» Task:
The lines wanted run from the first one below through the one with "You are a computer-use agent. Viewport: 1266px". Return them exactly.
== Material supplied ==
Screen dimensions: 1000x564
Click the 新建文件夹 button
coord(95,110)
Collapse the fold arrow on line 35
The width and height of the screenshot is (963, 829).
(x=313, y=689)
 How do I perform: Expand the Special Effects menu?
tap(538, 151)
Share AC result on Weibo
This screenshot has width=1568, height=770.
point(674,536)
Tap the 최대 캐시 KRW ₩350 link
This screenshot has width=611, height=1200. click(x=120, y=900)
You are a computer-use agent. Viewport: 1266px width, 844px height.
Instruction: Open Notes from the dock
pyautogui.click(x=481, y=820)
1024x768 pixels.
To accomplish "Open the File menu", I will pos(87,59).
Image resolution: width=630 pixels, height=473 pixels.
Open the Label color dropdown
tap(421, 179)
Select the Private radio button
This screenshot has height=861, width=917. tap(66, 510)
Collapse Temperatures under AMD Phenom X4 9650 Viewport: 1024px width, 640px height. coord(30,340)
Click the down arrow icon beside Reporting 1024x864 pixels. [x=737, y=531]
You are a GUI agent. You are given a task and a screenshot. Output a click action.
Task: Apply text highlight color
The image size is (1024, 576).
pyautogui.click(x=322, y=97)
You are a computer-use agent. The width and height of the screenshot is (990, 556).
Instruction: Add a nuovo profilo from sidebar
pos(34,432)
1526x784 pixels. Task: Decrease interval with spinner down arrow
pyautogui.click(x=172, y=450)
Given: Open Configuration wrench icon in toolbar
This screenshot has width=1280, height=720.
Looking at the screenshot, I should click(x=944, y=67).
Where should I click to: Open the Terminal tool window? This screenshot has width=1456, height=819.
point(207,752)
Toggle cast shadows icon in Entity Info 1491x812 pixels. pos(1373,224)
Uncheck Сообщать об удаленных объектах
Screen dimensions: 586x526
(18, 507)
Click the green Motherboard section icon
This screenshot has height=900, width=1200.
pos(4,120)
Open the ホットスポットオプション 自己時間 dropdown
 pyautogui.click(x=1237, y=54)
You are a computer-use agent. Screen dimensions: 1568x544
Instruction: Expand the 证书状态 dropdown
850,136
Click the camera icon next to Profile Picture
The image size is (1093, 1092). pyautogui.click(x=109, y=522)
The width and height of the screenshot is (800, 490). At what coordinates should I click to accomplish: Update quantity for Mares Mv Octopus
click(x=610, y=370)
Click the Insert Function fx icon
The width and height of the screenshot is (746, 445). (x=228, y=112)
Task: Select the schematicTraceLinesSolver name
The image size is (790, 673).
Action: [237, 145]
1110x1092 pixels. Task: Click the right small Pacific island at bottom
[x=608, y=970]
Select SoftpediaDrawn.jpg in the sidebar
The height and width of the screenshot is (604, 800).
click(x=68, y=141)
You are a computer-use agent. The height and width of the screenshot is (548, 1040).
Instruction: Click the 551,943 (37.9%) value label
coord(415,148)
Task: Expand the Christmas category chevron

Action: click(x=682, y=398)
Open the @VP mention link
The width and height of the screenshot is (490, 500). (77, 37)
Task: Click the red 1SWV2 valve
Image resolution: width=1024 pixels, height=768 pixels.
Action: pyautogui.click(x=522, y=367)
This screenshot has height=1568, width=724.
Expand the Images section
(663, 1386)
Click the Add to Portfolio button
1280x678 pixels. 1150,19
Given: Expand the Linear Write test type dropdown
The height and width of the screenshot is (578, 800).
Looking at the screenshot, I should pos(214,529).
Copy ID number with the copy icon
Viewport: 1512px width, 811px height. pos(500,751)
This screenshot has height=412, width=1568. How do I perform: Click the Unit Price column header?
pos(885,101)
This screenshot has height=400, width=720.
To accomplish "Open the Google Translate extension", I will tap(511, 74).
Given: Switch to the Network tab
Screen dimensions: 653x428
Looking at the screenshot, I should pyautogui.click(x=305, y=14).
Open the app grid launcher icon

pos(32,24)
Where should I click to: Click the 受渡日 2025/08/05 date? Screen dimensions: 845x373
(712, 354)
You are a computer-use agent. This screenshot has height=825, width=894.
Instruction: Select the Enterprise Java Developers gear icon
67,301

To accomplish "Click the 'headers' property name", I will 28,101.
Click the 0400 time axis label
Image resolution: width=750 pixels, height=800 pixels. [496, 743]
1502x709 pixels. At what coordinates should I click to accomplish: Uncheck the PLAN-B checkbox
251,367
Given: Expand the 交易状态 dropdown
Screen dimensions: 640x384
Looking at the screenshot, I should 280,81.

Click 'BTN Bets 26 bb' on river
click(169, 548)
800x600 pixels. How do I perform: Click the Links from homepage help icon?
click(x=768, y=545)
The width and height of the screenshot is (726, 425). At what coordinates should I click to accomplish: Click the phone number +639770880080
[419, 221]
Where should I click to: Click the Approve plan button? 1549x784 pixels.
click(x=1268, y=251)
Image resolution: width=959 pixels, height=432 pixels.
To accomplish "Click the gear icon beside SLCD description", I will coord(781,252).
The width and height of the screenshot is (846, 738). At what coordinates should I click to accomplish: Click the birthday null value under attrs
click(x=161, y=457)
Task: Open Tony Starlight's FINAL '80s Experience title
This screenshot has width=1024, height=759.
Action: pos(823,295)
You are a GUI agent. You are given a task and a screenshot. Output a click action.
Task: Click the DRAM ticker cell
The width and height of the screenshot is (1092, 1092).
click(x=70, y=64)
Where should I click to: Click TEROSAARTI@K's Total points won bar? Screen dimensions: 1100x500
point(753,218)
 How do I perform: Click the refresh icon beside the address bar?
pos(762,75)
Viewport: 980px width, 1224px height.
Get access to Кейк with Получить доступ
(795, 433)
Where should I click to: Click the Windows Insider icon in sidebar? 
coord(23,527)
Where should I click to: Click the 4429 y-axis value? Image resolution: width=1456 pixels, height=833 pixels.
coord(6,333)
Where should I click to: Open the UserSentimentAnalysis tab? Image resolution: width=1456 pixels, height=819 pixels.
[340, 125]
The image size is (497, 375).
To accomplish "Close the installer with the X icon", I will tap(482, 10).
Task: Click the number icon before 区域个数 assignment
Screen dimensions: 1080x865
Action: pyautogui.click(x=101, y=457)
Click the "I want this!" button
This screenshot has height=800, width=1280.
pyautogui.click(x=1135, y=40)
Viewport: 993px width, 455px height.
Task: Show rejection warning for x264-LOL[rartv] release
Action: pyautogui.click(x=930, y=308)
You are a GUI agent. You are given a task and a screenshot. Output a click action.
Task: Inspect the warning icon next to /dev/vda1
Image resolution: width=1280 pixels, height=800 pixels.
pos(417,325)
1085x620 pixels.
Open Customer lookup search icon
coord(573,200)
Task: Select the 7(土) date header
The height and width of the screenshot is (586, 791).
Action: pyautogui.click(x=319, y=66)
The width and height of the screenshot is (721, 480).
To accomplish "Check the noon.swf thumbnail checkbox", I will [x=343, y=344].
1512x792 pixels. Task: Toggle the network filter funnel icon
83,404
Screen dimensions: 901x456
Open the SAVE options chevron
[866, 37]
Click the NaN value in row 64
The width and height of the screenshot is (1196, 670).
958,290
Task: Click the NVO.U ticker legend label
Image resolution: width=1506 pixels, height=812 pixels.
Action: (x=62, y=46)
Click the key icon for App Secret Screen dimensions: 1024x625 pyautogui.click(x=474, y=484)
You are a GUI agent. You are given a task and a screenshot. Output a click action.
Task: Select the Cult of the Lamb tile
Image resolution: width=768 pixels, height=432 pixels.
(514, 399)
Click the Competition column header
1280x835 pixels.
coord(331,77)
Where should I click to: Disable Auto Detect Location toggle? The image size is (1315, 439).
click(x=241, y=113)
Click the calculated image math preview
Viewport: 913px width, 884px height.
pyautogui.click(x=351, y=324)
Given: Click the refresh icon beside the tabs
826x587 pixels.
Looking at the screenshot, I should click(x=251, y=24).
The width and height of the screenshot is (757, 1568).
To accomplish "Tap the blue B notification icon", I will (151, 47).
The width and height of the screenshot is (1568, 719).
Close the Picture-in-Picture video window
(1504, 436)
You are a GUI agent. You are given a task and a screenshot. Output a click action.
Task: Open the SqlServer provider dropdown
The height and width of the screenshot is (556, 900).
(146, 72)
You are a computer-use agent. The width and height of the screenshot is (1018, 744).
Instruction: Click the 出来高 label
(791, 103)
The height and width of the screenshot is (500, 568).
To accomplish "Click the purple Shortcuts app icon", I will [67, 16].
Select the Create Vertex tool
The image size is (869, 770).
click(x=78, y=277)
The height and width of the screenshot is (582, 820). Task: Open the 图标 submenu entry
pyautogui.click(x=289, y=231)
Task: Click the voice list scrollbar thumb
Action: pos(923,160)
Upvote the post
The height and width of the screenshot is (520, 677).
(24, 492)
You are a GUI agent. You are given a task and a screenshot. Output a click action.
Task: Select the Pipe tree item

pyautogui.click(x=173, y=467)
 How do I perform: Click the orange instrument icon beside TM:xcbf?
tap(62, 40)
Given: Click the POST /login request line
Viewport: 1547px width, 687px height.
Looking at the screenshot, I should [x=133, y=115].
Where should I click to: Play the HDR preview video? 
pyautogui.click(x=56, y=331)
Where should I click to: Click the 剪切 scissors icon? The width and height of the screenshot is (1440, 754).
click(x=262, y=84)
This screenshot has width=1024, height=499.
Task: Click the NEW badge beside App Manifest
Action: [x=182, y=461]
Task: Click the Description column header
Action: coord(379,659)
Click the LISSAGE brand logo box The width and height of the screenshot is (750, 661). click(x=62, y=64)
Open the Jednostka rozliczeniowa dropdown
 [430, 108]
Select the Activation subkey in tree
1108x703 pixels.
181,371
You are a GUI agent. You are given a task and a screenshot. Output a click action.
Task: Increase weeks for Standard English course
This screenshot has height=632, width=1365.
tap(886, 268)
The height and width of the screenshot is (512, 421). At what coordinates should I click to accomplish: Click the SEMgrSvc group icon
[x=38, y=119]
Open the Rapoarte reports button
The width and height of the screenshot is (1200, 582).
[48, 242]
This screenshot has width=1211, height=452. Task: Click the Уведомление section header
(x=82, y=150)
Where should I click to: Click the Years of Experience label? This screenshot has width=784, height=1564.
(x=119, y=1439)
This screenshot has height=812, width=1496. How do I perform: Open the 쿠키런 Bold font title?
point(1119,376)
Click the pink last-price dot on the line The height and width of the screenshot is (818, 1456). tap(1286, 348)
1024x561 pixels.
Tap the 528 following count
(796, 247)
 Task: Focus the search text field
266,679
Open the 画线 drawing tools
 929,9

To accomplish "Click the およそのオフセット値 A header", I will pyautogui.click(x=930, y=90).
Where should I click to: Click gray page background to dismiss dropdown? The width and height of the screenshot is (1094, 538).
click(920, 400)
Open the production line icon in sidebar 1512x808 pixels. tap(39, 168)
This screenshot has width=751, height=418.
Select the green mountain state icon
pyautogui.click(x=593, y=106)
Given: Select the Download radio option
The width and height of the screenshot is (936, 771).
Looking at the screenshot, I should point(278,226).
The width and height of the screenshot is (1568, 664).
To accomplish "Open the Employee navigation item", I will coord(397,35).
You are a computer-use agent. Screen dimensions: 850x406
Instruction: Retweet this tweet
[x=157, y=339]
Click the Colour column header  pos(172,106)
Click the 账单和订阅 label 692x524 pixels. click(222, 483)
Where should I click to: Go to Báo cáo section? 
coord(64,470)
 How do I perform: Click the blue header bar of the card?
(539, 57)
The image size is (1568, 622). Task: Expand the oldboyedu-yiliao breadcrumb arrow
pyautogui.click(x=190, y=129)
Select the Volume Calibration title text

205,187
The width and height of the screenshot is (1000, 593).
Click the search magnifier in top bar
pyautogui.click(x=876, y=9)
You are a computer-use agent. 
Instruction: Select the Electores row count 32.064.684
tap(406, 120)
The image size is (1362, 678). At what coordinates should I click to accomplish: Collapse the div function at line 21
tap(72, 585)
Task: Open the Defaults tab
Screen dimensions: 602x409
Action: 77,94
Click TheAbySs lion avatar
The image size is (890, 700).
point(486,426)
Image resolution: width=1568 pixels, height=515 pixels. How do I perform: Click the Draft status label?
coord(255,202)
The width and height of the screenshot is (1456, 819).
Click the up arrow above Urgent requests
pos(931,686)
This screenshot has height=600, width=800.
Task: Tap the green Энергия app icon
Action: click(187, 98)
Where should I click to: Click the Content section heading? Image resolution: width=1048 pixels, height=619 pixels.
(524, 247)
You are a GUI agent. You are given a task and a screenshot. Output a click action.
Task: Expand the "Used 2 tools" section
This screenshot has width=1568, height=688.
===
» Solution for this task:
Screen dimensions: 1000x564
Click the 新建文件夹 button
coord(95,110)
Collapse the fold arrow on line 35
The width and height of the screenshot is (963, 829).
(x=313, y=689)
 How do I perform: Expand the Special Effects menu?
tap(538, 151)
Share AC result on Weibo
This screenshot has width=1568, height=770.
point(674,536)
Tap the 최대 캐시 KRW ₩350 link
This screenshot has width=611, height=1200. click(x=120, y=900)
You are a computer-use agent. Viewport: 1266px width, 844px height.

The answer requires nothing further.